══ The records ══

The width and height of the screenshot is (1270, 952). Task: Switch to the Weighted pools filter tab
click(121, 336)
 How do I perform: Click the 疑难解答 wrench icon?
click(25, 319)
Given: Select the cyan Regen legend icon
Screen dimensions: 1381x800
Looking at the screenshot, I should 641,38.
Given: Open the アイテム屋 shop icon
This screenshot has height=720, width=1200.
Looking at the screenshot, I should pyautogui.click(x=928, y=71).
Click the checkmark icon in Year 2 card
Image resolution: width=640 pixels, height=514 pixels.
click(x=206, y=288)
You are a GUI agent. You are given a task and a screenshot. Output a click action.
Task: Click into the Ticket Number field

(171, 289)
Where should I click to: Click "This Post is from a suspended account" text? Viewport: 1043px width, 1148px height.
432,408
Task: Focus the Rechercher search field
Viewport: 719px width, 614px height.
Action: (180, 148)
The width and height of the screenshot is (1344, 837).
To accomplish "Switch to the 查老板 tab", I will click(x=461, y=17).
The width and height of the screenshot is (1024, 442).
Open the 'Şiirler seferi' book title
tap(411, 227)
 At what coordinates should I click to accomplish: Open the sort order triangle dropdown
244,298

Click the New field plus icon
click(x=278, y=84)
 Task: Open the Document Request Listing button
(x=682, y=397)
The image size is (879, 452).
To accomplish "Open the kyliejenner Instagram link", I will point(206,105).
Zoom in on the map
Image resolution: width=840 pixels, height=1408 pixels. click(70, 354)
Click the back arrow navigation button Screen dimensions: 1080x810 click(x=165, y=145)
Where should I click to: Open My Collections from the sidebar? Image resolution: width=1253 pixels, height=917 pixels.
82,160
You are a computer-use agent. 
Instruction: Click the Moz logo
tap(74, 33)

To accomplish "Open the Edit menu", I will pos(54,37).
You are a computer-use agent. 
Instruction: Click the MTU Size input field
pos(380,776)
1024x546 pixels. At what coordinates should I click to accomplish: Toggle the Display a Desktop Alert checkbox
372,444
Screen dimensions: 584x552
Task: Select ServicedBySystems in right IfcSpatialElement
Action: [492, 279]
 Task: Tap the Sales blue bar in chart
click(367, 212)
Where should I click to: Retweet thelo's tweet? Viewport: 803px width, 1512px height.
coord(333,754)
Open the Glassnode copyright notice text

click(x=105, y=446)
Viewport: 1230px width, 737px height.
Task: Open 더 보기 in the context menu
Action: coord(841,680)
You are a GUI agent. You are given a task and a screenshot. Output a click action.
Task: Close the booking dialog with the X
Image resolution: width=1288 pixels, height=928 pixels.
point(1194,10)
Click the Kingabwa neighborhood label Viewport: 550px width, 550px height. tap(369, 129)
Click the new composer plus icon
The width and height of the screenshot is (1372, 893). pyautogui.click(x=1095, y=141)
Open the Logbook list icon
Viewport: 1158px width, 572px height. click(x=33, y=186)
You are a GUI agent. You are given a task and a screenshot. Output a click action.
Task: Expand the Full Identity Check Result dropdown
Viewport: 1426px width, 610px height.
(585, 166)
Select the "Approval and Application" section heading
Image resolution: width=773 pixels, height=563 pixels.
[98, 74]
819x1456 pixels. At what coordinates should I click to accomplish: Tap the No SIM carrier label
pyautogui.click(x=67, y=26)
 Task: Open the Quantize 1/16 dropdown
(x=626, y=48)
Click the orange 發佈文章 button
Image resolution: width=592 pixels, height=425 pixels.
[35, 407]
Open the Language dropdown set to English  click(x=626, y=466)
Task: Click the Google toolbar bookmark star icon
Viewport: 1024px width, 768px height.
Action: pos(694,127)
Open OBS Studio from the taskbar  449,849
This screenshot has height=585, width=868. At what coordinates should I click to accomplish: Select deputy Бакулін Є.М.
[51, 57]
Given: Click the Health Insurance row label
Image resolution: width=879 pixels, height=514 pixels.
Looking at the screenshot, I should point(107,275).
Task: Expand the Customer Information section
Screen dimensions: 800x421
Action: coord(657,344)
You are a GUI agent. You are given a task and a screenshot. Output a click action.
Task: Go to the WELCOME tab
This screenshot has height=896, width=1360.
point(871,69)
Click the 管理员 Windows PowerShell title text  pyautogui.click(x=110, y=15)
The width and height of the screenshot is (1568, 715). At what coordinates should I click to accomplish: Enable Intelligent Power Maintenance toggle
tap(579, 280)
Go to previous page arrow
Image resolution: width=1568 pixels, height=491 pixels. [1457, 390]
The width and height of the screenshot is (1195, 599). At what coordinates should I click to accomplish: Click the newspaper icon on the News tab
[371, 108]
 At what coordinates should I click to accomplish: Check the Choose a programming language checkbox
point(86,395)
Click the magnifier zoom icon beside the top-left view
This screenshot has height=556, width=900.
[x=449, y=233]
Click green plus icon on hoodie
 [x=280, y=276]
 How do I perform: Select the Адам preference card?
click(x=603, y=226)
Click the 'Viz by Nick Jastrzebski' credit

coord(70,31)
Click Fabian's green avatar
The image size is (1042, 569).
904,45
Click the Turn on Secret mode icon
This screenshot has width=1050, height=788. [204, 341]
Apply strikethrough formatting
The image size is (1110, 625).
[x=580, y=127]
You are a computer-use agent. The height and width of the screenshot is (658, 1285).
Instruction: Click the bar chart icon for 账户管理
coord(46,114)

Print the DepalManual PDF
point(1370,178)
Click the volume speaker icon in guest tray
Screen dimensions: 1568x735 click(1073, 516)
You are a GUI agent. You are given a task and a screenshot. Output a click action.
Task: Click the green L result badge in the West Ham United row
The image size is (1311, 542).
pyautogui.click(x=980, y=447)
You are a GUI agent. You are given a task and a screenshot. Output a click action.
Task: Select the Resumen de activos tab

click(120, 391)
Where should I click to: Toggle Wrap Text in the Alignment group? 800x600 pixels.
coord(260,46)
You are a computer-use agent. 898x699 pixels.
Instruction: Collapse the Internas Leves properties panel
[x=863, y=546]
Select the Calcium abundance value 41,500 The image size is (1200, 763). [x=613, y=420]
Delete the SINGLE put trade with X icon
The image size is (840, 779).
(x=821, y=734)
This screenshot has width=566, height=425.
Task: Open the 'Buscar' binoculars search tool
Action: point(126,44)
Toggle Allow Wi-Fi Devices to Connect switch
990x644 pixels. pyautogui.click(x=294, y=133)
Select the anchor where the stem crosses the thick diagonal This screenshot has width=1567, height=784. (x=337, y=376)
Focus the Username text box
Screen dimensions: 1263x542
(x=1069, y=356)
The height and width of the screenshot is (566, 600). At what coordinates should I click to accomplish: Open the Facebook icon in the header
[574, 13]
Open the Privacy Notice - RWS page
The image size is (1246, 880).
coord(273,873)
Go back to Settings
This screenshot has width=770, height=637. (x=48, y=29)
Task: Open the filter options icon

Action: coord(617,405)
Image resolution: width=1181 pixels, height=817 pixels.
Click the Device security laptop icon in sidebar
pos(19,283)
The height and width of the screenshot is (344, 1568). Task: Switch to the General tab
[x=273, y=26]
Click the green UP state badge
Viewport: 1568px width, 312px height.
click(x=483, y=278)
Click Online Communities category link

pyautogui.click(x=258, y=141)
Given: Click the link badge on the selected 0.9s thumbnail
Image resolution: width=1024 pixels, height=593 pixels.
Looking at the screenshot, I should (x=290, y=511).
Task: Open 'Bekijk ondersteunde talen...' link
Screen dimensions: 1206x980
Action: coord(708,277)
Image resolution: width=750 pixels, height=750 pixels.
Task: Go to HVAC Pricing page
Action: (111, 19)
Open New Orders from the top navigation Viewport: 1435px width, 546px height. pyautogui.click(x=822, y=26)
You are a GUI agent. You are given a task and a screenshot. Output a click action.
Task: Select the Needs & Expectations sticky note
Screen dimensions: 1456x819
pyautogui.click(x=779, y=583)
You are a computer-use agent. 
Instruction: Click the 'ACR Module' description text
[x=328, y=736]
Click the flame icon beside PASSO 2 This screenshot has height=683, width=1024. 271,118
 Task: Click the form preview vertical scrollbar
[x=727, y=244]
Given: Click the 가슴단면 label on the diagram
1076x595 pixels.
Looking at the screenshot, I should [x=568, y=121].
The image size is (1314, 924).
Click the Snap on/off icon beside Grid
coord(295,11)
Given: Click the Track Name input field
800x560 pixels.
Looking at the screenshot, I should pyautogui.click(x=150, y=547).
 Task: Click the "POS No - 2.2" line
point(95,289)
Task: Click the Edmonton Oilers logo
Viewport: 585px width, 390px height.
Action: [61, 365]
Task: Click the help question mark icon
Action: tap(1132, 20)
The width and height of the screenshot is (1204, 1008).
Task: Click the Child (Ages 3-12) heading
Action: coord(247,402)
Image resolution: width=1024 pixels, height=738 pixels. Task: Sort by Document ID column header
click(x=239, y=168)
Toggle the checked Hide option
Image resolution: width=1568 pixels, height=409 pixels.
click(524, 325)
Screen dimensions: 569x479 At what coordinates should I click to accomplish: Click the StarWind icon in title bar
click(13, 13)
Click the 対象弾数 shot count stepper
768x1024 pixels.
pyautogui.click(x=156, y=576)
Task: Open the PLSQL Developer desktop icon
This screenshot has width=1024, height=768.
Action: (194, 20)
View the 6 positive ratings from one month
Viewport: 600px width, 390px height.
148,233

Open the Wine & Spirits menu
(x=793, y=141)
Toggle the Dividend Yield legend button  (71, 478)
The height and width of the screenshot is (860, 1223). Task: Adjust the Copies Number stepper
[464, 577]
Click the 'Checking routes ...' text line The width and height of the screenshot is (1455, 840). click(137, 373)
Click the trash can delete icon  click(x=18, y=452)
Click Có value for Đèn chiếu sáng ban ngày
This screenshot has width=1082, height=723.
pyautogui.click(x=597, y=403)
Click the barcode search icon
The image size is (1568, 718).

═══

Problem description
Find the word "navigation" in the entries above. Copy every line that has it.

Task response
Click the back arrow navigation button Screen dimensions: 1080x810 click(x=165, y=145)
Open New Orders from the top navigation Viewport: 1435px width, 546px height. pyautogui.click(x=822, y=26)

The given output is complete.